Liu Wants City To Speed Up Removal Of PCBs In Schools
NEW YORK (CBSNewYork) — New York City Comptroller John Liu wants the Department of Education to speed up the process of cleaning up toxic chemicals, known as Polychlorinated Biphenyls, from old light fixtures in city schools.
Liu has proposed issuing Green Apple Bonds to complete remediation by 2015 — six years ahead of the city’s schedule. He said the current 10 year plan to eradicate the chemical is unacceptable.
WCBS 880’s Marla Diamond reports
“That the DOE ignores parent concerns for the health of their children does not, unfortunately, come as a surprise. It is, however, mind-boggling that the DOE would ignore the formal warnings issued by the U.S. Environmental Protection Agency about PCBs,” Liu said in a statement. “Our students should learn about PCBs in class, but through their textbooks, not through firsthand exposure.”

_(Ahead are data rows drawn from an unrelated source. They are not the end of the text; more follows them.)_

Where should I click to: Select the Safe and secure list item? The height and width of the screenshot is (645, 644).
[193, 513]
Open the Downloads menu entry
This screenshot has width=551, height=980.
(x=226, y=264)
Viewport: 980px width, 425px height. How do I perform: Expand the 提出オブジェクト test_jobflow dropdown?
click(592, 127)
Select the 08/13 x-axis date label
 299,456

It’s the same goal as Christina Giorgio, who’s suing the city on behalf of concerned parents.
“Parents should not be forced to send their children to schools where overhead light fixtures threaten to ooze toxic juice at any given time,” she said.
Back in September, PCBs leaked from a light fixture onto a guidance counselor’s desk at I.S. 204 in Long Island City.

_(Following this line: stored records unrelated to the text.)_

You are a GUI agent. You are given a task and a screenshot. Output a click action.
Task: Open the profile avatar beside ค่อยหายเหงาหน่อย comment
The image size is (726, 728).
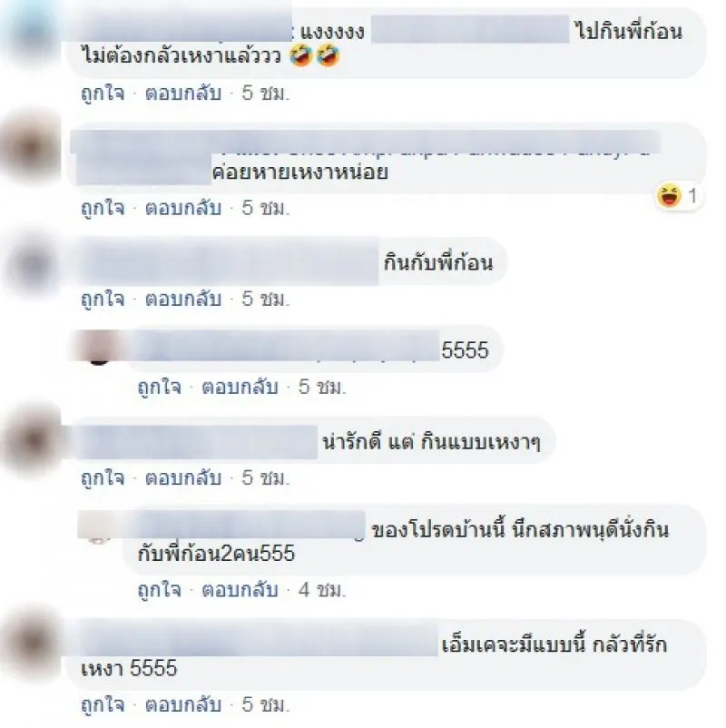coord(32,148)
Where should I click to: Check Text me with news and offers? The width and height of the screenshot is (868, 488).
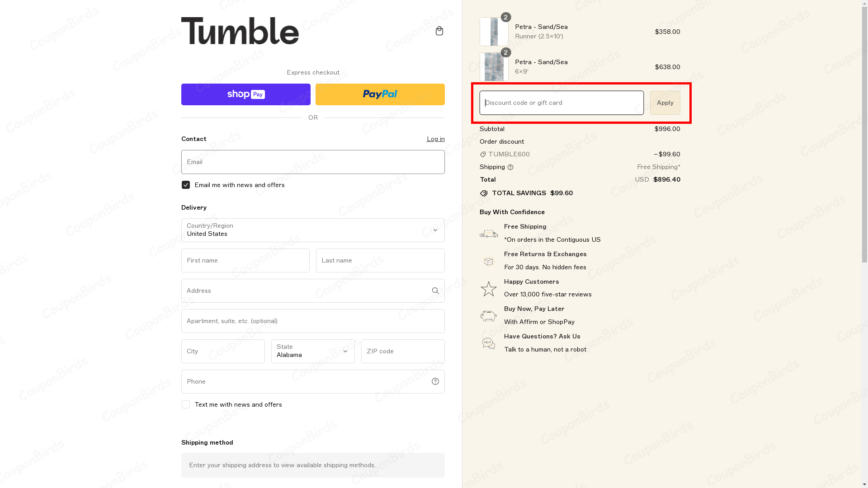point(186,404)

1010 WINS’ Stan Brooks reports
The toxic chemical also leaked out of a light fixture and onto a 10-year-old girl’s desk and clothes at P.S. 41 in the New Dorp section of Staten Island.
Liu said the Green Apple Bonds will not only speed up the process, but also save the city $339 million.

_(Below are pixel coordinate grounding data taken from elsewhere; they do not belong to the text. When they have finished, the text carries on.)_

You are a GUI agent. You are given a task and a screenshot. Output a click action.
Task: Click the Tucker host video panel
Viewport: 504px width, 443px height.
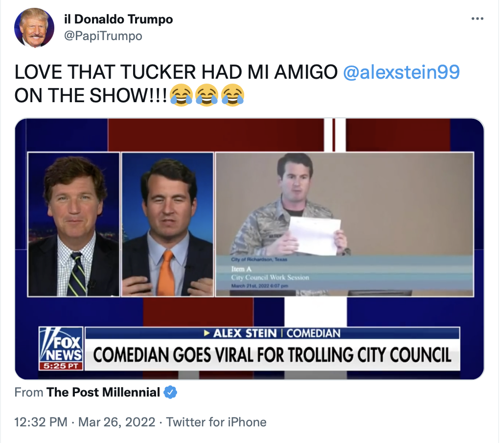[73, 224]
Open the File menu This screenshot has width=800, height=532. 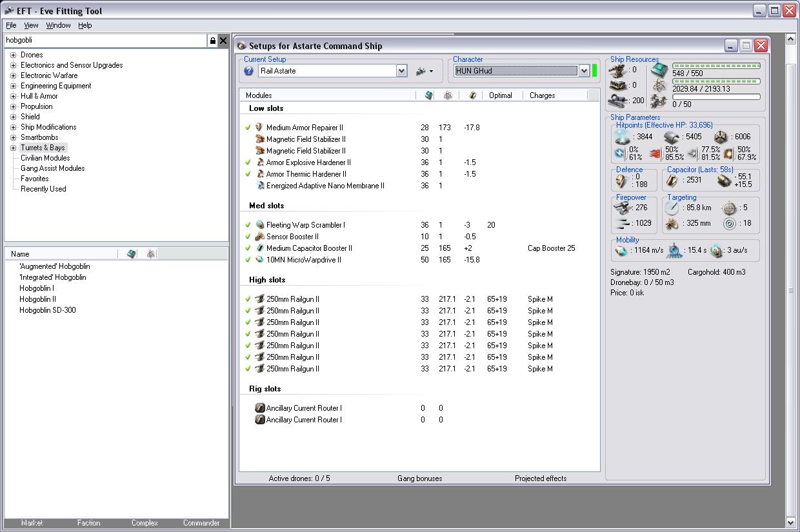click(11, 25)
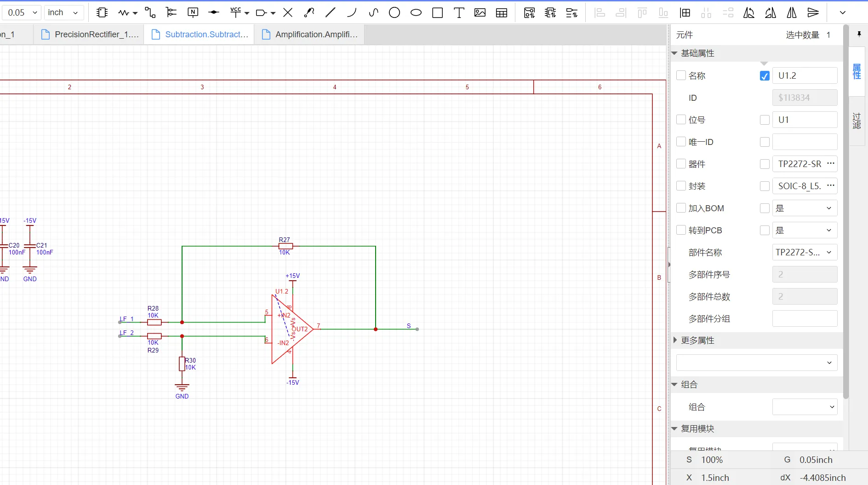
Task: Tick the 位号 property checkbox
Action: (681, 120)
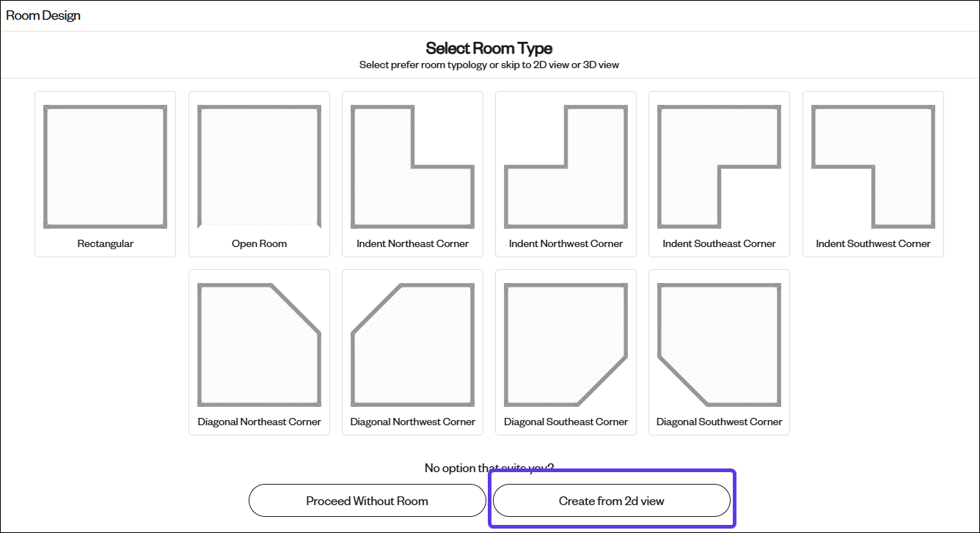Choose Diagonal Northwest Corner shape
The width and height of the screenshot is (980, 533).
pos(412,345)
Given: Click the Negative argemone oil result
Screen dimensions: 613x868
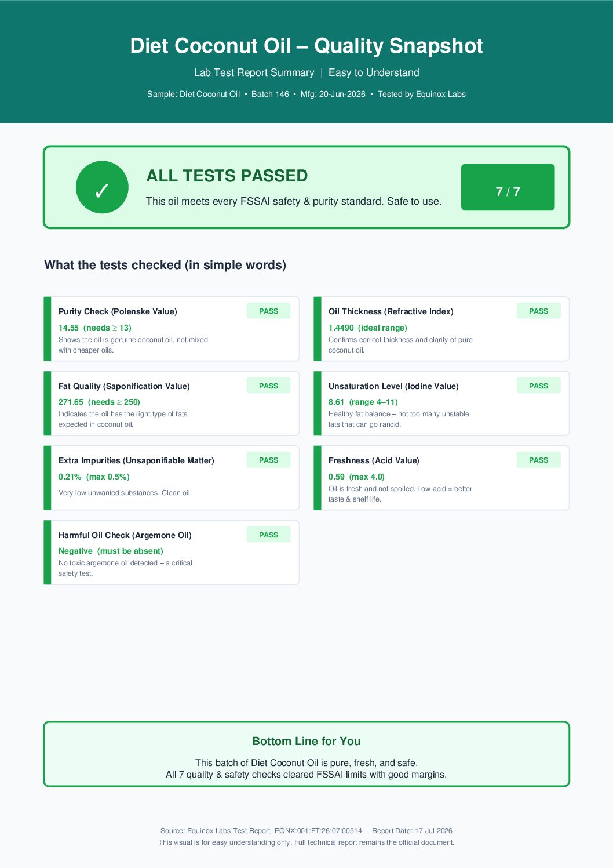Looking at the screenshot, I should coord(75,551).
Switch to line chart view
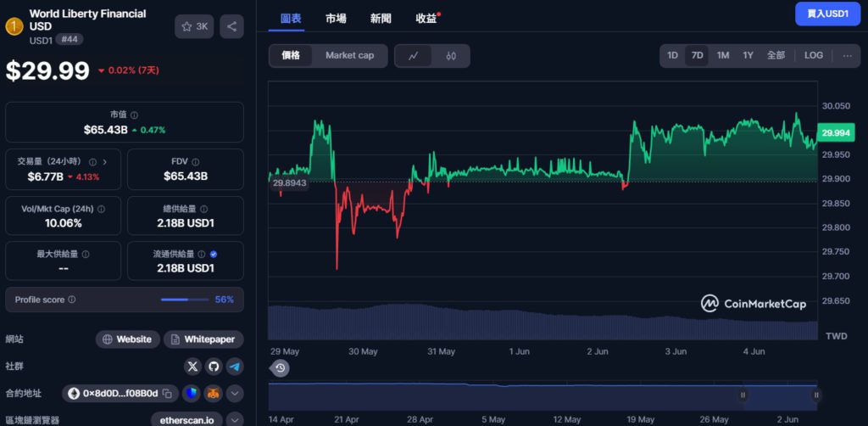The height and width of the screenshot is (426, 868). tap(414, 56)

More than 772 schools have been targeted for PCB clean up. So far, fixtures have been replaced in at least 83 schools.
PCBs are used to cool old fluorescent lights. They were also used in construction material until 1979 when they were banned.
According to the EPA, exposure can lead to numerous health risks including respiratory issues, reproductive problems and even cancer.
The DOE has said its plan is environmentally responsible and will wind up being cost-effective in the long run.
“The City has committed $838 million over the next 10 years to replace the fixtures and make our school buildings more energy efficient. The City is already on track to meet our goals, having already completed work in 151 schools and are currently working 196 schools,” the DOE said in a statement.